Data extracted from a collection

* * * * *

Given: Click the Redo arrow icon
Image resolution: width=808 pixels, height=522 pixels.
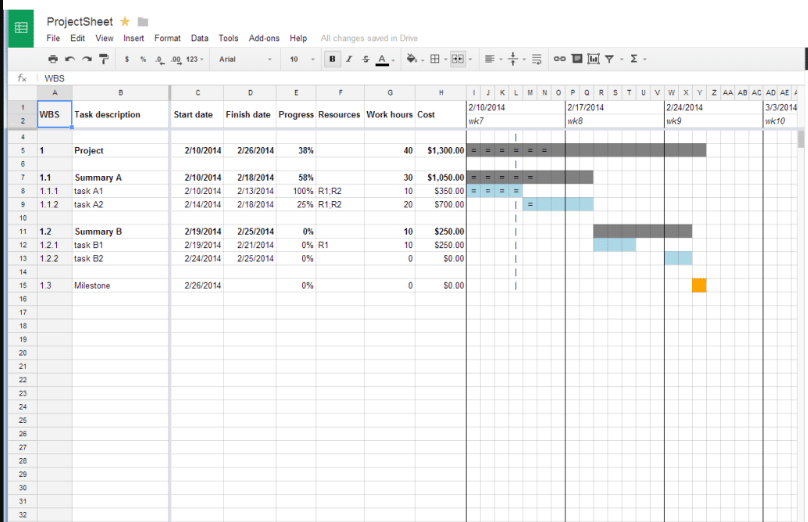Looking at the screenshot, I should coord(87,59).
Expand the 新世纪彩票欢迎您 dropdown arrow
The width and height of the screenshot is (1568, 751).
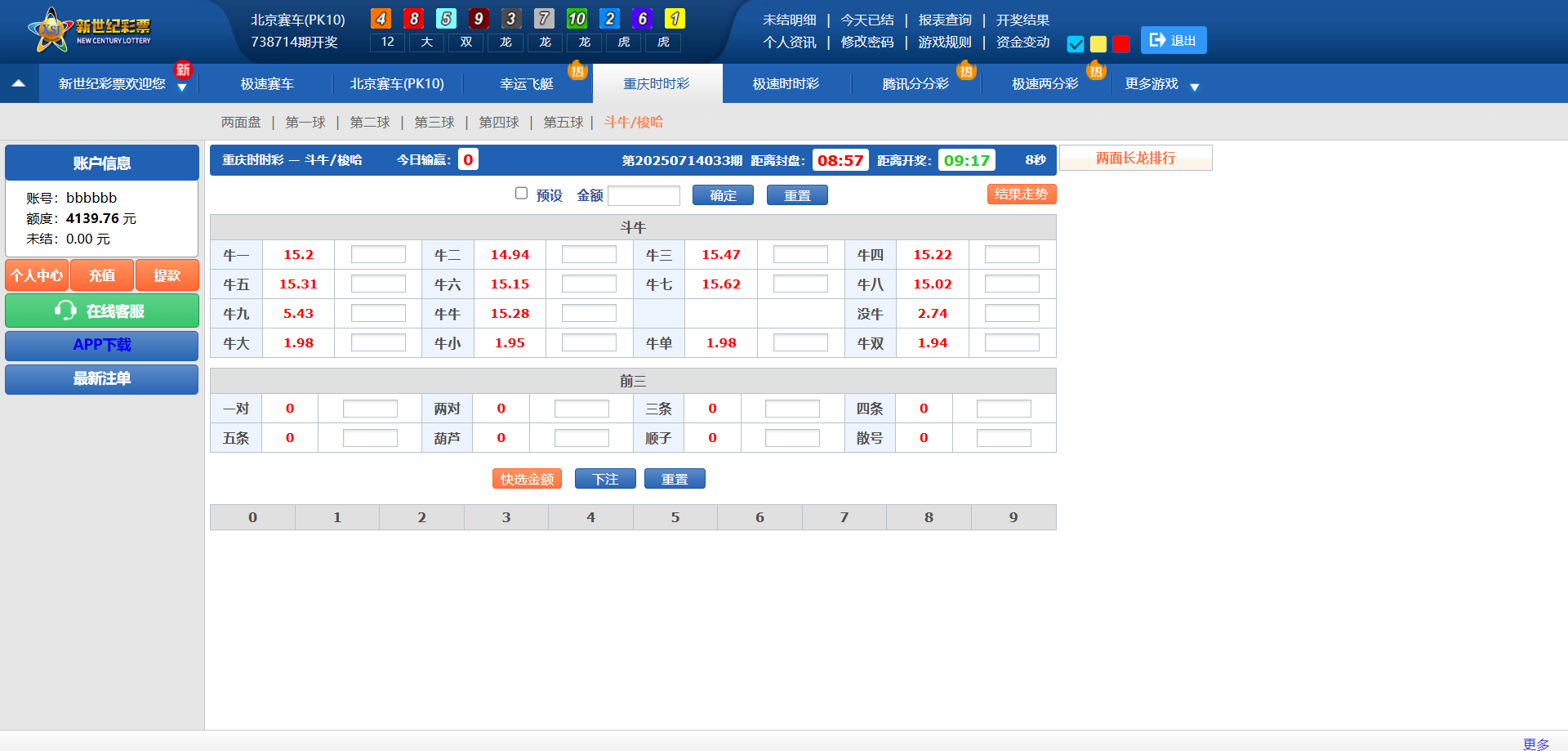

* * * * *

Since the copy must contain no pictures, return only the text of the records, exactly as it stands.

**SOLVED PROBLEM**
Given: Click the Redo arrow icon
Image resolution: width=808 pixels, height=522 pixels.
Looking at the screenshot, I should coord(87,59).
Expand the 新世纪彩票欢迎您 dropdown arrow
The width and height of the screenshot is (1568, 751).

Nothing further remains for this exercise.